On Sat, Dec 5, 2009 at 5:33 AM, Duncan Sands
<duncan.sands at math.u-psud.fr> wrote:
>>> Would there be any interest/opposition to extending the set of simple
>>> integer types in MVT to include the missing multiples of 8 (up to 64
>>> bits)? That is: i24, i40, i48, i56?
>
> By the way, the integer type legalization logic should probably go like
> this: let T be an integer type.
>
> (1) If T is legal, do nothing.
> (2) If there is a legal integer type which is bigger (in bitwidth) than T,
> then promote T to the smallest legal type which is bigger than T.

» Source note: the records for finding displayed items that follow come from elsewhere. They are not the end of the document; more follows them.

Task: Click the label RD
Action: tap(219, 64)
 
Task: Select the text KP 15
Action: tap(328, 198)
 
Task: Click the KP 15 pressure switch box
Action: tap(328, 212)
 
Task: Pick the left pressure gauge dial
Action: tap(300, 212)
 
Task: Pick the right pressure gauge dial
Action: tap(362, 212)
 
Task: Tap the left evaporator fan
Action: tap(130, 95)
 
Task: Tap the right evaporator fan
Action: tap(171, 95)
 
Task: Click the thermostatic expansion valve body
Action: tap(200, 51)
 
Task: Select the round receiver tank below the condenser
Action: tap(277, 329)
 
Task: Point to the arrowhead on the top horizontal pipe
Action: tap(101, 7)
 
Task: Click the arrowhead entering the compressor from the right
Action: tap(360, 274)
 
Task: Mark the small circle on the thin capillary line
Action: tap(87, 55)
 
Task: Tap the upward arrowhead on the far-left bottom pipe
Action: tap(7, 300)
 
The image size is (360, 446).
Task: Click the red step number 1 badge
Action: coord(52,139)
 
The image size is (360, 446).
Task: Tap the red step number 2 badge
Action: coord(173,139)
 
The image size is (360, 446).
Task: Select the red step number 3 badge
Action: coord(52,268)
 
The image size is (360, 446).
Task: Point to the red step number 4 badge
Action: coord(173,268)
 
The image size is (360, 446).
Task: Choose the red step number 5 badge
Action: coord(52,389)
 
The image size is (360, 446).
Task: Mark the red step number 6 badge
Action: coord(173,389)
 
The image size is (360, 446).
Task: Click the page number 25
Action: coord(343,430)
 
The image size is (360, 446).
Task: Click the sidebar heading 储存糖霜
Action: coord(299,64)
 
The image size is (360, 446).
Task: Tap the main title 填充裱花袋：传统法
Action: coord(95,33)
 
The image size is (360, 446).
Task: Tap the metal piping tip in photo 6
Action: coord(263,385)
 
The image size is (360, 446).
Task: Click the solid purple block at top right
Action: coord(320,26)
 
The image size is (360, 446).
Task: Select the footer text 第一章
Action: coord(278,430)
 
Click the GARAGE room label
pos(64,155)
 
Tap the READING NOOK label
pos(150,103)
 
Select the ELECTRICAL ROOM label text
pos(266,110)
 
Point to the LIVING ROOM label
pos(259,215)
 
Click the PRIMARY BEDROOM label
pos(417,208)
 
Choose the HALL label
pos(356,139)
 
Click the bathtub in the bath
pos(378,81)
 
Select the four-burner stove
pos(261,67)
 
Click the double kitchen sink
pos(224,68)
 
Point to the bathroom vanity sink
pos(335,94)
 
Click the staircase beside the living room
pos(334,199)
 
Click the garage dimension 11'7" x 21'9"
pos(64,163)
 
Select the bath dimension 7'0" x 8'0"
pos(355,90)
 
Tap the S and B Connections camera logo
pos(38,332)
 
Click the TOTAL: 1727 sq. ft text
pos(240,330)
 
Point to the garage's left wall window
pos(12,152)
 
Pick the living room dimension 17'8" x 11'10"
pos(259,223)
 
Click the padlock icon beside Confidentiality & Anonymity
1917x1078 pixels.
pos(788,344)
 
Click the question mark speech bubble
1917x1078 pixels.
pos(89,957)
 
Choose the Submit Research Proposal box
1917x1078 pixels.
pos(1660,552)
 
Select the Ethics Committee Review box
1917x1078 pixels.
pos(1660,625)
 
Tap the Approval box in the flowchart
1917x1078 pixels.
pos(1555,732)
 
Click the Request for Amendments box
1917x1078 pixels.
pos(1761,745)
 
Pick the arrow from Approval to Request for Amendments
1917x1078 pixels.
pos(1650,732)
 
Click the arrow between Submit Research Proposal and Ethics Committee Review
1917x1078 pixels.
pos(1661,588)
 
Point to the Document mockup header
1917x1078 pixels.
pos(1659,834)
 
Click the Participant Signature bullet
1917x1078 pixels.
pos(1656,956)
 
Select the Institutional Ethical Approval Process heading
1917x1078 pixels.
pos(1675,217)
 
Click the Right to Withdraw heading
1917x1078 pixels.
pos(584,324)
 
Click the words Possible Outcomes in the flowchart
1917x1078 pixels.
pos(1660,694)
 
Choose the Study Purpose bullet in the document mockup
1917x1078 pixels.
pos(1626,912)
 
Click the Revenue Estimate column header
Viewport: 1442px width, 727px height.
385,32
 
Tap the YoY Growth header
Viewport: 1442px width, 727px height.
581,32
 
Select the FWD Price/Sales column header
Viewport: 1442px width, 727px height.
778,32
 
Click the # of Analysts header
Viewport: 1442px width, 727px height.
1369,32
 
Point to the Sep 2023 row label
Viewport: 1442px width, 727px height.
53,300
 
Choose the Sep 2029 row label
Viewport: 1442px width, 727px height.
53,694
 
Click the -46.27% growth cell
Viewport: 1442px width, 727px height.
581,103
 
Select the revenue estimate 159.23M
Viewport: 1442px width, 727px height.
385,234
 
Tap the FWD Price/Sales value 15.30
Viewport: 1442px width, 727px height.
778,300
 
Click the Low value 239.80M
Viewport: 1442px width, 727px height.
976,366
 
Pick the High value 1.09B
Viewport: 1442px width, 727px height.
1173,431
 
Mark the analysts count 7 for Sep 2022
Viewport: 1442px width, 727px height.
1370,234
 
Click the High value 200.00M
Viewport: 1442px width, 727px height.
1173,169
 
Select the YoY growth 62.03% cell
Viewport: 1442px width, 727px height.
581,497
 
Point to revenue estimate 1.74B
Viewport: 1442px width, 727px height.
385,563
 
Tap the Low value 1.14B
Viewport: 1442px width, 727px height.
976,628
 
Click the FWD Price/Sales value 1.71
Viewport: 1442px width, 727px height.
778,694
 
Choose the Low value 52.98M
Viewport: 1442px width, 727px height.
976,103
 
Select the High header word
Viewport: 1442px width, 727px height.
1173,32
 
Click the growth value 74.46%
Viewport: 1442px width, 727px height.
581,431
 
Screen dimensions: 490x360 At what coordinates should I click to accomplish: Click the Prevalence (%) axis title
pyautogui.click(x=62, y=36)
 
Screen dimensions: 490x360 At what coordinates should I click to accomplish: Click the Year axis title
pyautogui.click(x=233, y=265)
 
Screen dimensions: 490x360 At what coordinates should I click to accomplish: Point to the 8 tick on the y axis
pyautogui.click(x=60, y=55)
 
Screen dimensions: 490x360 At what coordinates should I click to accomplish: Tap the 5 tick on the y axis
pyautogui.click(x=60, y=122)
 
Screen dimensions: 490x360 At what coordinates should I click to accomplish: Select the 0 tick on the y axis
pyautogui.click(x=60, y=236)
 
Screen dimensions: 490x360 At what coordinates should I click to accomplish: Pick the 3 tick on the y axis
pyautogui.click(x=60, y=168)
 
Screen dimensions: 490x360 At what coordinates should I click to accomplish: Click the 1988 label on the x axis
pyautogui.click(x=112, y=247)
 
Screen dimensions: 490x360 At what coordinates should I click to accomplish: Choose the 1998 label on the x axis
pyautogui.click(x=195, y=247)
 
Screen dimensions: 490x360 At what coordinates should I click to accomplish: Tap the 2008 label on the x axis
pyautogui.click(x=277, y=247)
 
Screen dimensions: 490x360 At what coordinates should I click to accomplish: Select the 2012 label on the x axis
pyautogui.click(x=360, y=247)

> (3) In the remaining case, T is necessarily bigger than the largest legal
> integer type (call this type L).  Take the smallest positive N such that
>  (bitwidth of T) <= (bitwidth of L) * 2^N
> If you have equality in the equation, i.e. if the bitwidth of T is a power
> of two multiple of the bitwidth of L, then expand T into two equal integer
> types of half the size.  Otherwise promote T to the type with bitwidth equal
> to the right-hand-side of the equation, i.e. (bitwidth of L) * 2^N.
>
> If all legal integer types have a power of two size, then this coincides
> with what we have today.  If some legal types do not have a power of 2
> size then finding the type to promote to in (2) requires more computation
> than in the power-of-two case.  For (3), you need to know the largest legal
> type L, which currently isn't exposed in a convenient way for this.  For
> simple integer types everything can of course be pre-calculated in tables,
> like now.  For extended integer types it would be good to have an efficient
> algorithm for calculating this on the fly.  At worst, values can be cached.

This makes the most sense to me as well.  I have used some embedded
chips (long time ago, but still...) that had a 7-bit wide bus and
register setup, certainly not a power of 2, not even even.